I am a stay at home mom which does provide me with a little bit of luxury when it comes to reading the news. Most days I am busy chasing down two children under three and running my freelance writing business from home, but sometimes, it slows down and I can catch a breather.
During one of these breathers, I came across an interesting find about divorce. The subject of divorce had always been of interest to me. You hear about it all the time in media about how some famous couple or another broke up (think Kim Kardashian after just 72 days!) or maybe your friends parents got a divorce at a young age.
Before I get too far into this story, I think a bit of background information is in order. I am a stay at home mother of two with an almost four year old and a two year old. I run my own freelance writing business as well as like to be involved in my church and other mom's groups. I was married at 21 to my own and only partner, never having dated before meeting him and we have been married for more than five years. I am strong in my faith and my church, which probably does influence how my reaction in this article will go!
I always thought divorce was sad and complicated. You have to now pay for everything you enjoyed as one separately, take care of complicated kids' schedules and so much more. If kids are in the mix, you will most likely still have some kind of relationship with that other person for the sake of the kids. And wouldn't it be lonely to go home and have no one by your side, especially when the kids are with the other parent?
The article I was reading talked about how the divorce rates have gone now. The time period of fifty percent divorce rates is just an anomaly and not something we should be worried about at all. It failed to say where divorce rates are at now, perhaps they're at forty-five percent, which is still troubling.
My worry is more about why the divorce rates are going down. Is it really because we have found happiness and are staying together for longer. Knowing how our current culture is all about self-gratification and taking care of ourselves and no one else, I highly doubt this.

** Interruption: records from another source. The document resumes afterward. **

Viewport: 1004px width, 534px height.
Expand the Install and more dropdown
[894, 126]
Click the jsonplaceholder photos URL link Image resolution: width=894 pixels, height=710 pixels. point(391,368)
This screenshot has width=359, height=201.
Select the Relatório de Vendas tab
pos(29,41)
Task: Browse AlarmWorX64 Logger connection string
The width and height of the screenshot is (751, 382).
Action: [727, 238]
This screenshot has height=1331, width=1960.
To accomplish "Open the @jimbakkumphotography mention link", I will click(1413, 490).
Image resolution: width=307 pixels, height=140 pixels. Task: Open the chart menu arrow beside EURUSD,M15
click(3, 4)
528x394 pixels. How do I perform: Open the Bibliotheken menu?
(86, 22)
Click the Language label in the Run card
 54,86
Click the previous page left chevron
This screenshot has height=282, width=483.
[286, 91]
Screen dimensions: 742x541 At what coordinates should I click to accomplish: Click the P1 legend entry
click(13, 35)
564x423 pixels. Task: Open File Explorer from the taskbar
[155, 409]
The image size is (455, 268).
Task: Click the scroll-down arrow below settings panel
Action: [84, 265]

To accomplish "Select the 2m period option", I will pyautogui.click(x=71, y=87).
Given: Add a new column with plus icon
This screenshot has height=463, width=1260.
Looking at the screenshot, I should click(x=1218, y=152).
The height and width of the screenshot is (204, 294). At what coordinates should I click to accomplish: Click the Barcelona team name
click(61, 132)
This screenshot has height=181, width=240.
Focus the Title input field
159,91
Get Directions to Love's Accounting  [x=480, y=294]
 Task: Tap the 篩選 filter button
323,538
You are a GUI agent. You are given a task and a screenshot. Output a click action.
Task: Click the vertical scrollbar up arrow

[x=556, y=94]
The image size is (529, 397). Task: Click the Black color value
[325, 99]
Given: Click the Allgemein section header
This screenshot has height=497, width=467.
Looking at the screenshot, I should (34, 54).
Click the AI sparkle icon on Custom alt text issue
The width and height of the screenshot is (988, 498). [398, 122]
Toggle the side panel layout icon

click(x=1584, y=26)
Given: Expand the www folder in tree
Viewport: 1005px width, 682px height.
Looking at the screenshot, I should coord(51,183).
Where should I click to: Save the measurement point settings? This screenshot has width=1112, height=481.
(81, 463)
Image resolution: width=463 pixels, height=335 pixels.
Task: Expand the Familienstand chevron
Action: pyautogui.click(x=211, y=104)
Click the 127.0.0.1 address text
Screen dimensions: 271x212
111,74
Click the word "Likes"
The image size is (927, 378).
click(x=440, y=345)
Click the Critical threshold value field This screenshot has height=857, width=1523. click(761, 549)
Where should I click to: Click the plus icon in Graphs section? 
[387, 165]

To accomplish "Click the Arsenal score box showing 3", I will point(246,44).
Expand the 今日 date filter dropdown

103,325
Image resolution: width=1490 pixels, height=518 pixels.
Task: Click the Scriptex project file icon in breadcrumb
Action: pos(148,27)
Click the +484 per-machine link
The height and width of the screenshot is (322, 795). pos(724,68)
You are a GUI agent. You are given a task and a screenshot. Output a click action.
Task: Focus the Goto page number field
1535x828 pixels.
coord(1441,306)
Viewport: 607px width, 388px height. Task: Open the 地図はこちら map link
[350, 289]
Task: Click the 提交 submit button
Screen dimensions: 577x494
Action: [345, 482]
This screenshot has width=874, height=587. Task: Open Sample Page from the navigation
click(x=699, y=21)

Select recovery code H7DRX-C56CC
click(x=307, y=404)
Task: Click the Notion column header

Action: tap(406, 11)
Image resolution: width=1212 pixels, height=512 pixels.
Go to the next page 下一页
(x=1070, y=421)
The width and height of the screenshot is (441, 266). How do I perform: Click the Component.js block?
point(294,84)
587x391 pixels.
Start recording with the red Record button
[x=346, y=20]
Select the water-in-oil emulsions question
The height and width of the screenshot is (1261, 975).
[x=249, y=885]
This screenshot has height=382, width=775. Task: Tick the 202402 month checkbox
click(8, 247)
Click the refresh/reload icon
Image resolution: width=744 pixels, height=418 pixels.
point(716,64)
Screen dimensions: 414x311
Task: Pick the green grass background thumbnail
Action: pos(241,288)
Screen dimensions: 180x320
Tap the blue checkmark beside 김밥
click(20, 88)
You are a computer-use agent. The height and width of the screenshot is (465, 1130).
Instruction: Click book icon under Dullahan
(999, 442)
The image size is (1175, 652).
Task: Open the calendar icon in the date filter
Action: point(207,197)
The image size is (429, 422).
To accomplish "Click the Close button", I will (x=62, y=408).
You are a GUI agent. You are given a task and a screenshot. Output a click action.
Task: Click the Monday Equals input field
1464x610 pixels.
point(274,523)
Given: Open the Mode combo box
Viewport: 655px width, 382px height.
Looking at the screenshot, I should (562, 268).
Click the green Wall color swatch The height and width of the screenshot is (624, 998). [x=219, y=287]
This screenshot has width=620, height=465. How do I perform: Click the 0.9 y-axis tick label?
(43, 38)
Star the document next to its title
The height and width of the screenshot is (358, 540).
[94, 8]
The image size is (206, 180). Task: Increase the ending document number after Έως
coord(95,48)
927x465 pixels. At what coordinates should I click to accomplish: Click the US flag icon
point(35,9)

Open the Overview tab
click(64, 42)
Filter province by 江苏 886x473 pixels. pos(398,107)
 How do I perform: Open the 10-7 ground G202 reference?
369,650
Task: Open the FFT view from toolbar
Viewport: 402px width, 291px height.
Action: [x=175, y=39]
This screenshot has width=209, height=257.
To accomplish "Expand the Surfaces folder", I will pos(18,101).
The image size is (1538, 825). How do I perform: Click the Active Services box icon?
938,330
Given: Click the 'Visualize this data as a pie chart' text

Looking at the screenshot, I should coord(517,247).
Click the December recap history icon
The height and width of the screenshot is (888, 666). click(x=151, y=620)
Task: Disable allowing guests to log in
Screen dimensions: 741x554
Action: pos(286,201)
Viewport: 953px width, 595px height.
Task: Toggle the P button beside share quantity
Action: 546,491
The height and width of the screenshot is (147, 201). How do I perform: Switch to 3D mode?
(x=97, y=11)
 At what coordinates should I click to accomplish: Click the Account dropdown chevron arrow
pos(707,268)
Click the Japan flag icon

Waiting Until They are Older
Many couples are waiting until they are older to get married. This means they are living with the partner for a long time, having multiple partners, and perhaps never getting married in the first place. This leads to fewer people in the married pool and fewer divorces overall.
There is nothing wrong about waiting until you are older to get married, but there is also nothing wrong with getting married at a younger age. If you find the right person and get married because you love each other and want to be together, then age doesn't matter. Some people find it young and others are older. But if you get married for the attention or you choose to wait for selfish reasons, you are missing out on something wonderful and still won't find the right one for you, whether you are 20 or 40.
Not Willing to Stick it Out
Our new culture is all about doing what is right for you. We don't care about other people and have no want to stick things out and see it through. Past ancestors, even just our grandparents, would never dream of just running because times got tough or it looked better on the other side of the fence. You were married and you should stick it out together, coming out stronger than ever before.
Today's culture is all about me. If you aren't happy, you leave. If you want something else, you get it. And while it's nice to have choices and freedom, this is not the way to look at loving relationships. Many people see marriage as a way to tie them down, to prevent them from getting something they want, even if that something may not show up until down the line.
In reality, marriage is a beautiful thing that joins a man and woman together to create a family, regardless of if they every have children or not. It should be celebrated. And it should be noted that every marriage, no matter how good and solid, has its tough times. But weathering the storm can bring you a better relationship than ever before and can lead to amazing things. But when you don't want to stick it out and choose to just stay single, you miss out on all of it.
Living Together, Not Married
I'm not trying to be a prude with this one (although I don't think it's a good idea to live together without being married), but many couples are choosing to live together without being married. They don't sign the paper and may live together for many years without being married. If they do break up five years down the road, there is technically no divorce, though the issues at hand would be similar.
When many couples choose to just live together without the commitment, it is easy to see the numbers go down. But is this really the best way? Both parties are living a life without true commitment, believing they can leave any time that things get tough. This can be hard on both parties and makes true relationships hard, even if a divorce never happens.
Live Off Government
Now, I think that some of the government programs are great. Single mothers who are abandoned by their baby daddy's and families who are having some issues in life should be able to get the help that they need. But many young couples have decided to just stay single, while having kids, to get the benefits.
Even if they are getting support from their partners, if they stay single, the mother can get everything taken care of. This makes things easier on both parents financially, but doesn't encourage the idea of getting married.
Marriage is a beautiful thing and one that the couple should be excited for. But with divorces happening every time you turn on the news and all the "benefits" that you can get from staying together but unmarried, it seems to make more sense to just wait. This can bring the numbers of divorce down, but does that really mean that things are getting better?
This content is accurate and true to the best of the author’s knowledge and is not meant to substitute for formal and individualized advice from a qualified professional.